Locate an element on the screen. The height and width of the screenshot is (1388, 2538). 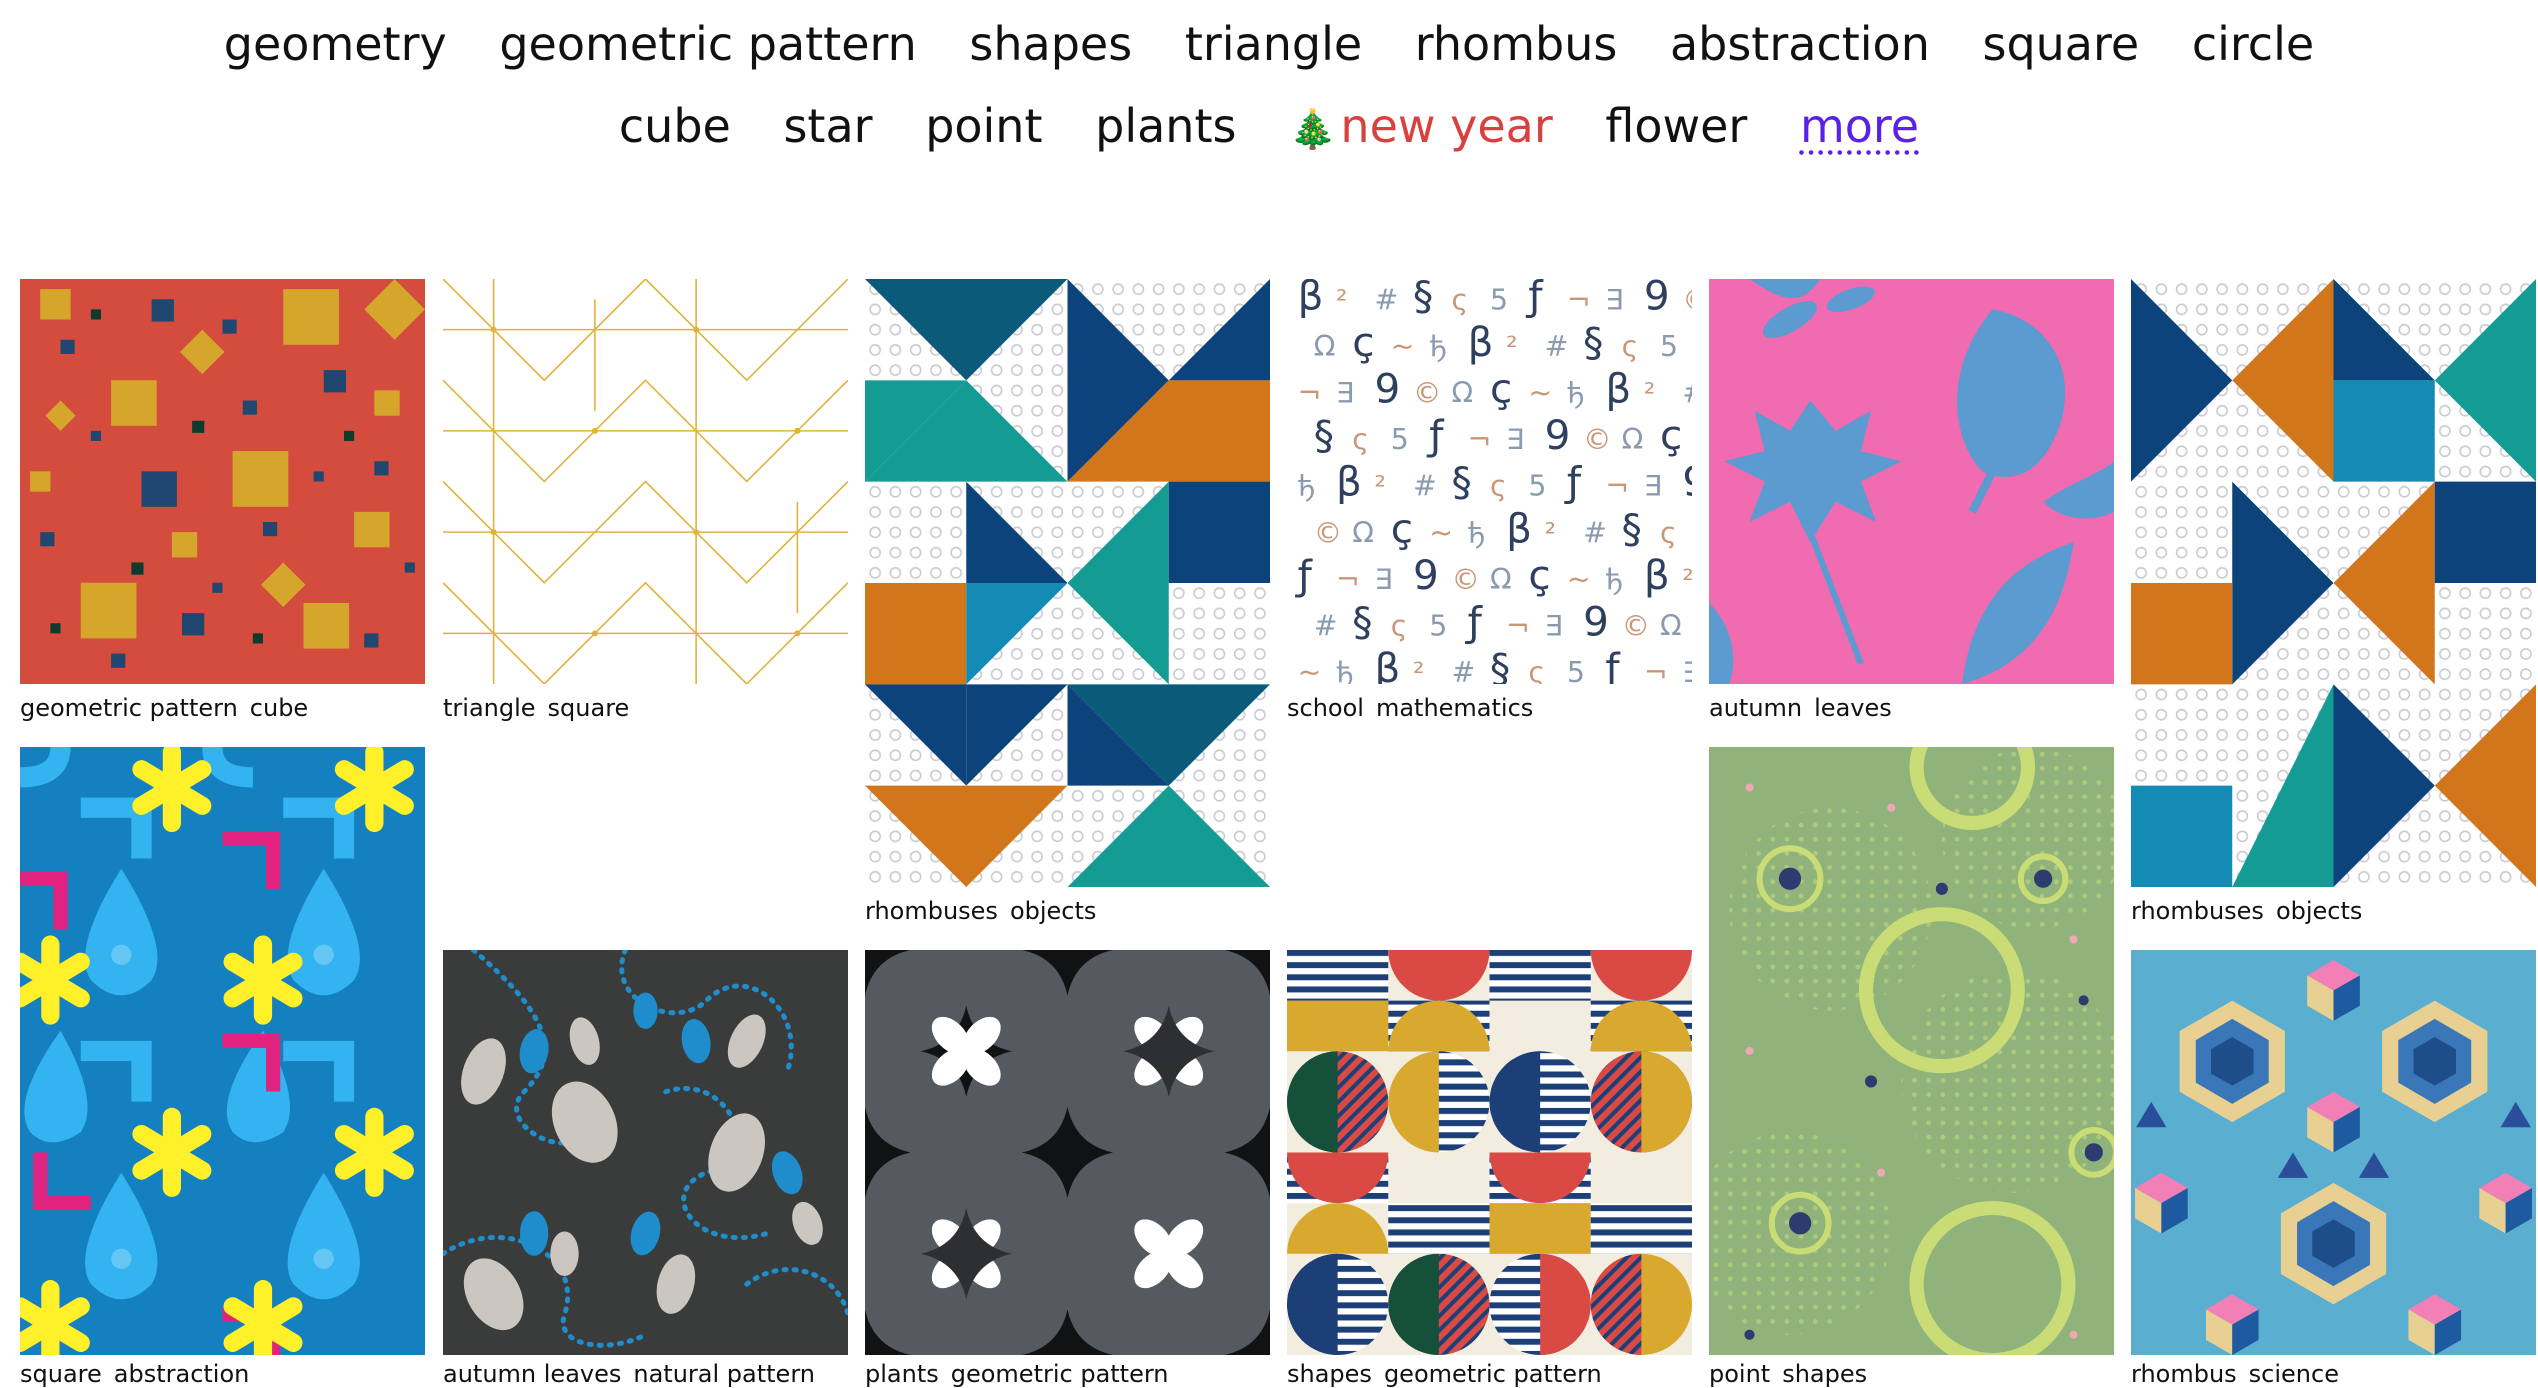
tag-link-geometric-pattern: geometric pattern is located at coordinates (708, 44).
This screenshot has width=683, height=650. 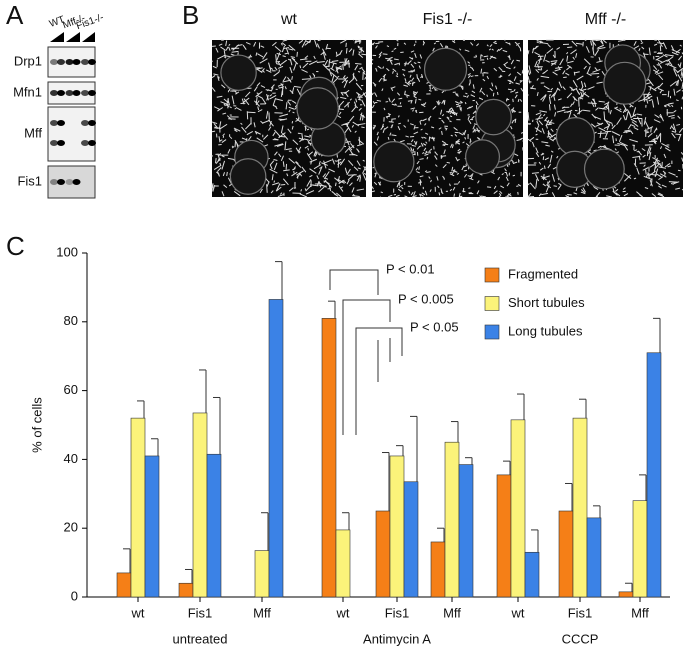 I want to click on panel-label: A, so click(x=15, y=15).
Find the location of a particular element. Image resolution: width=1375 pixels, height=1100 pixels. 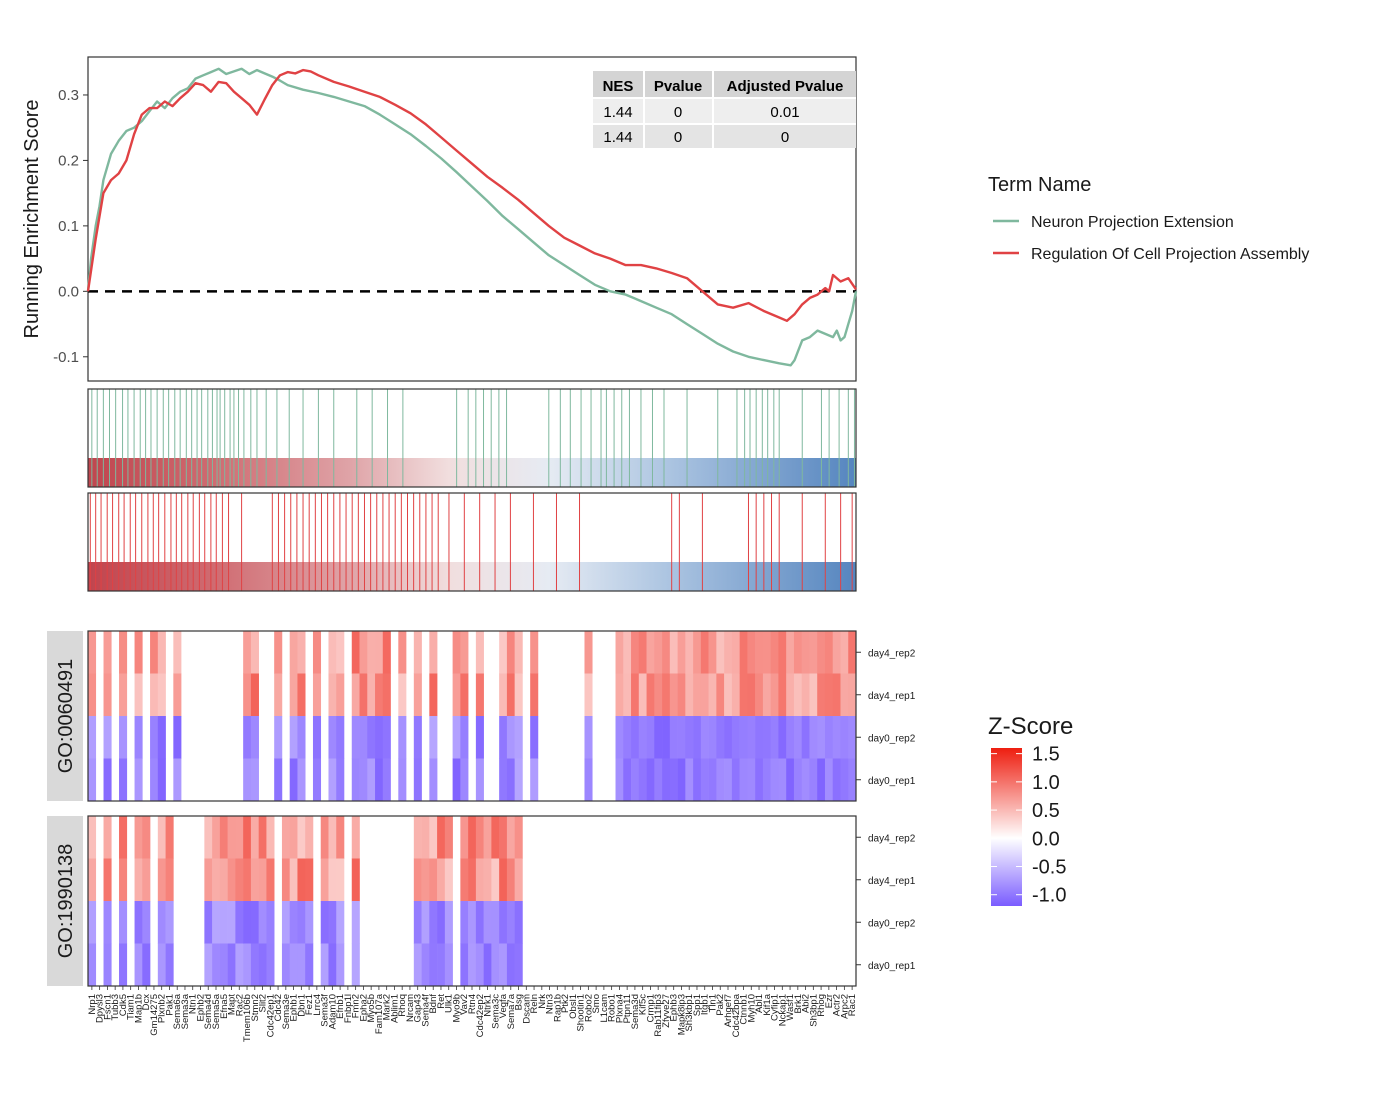

gene-label: Spp1 is located at coordinates (698, 1005).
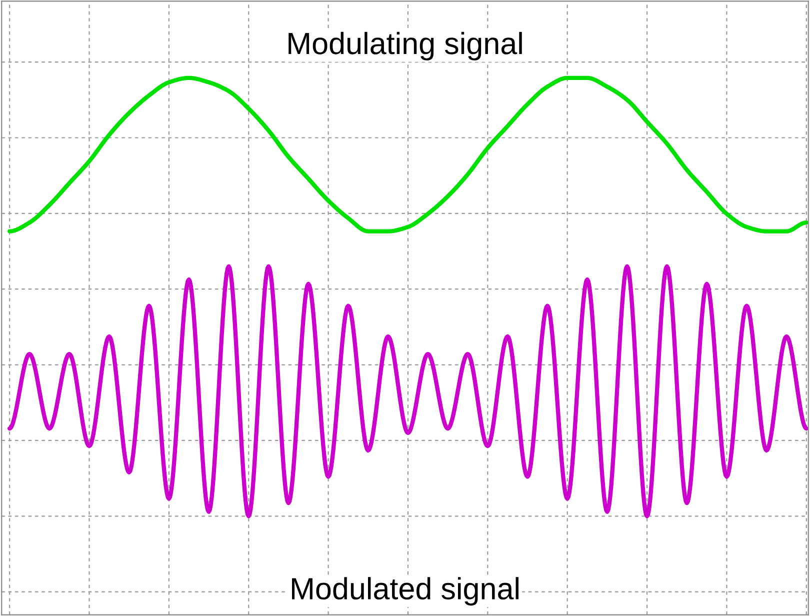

• • •

Recast the items as a JSON list of strings, one string per line, starting at the line containing "Find the location" and ending at the close of the items. Leave out blank lines and pictures.

* [RESPONSE TO THIS TASK]:
[
  "Find the location of a particular element. Image resolution: width=1375 pixels, height=1100 pixels. ",
  "gene-label: Spp1 is located at coordinates (698, 1005)."
]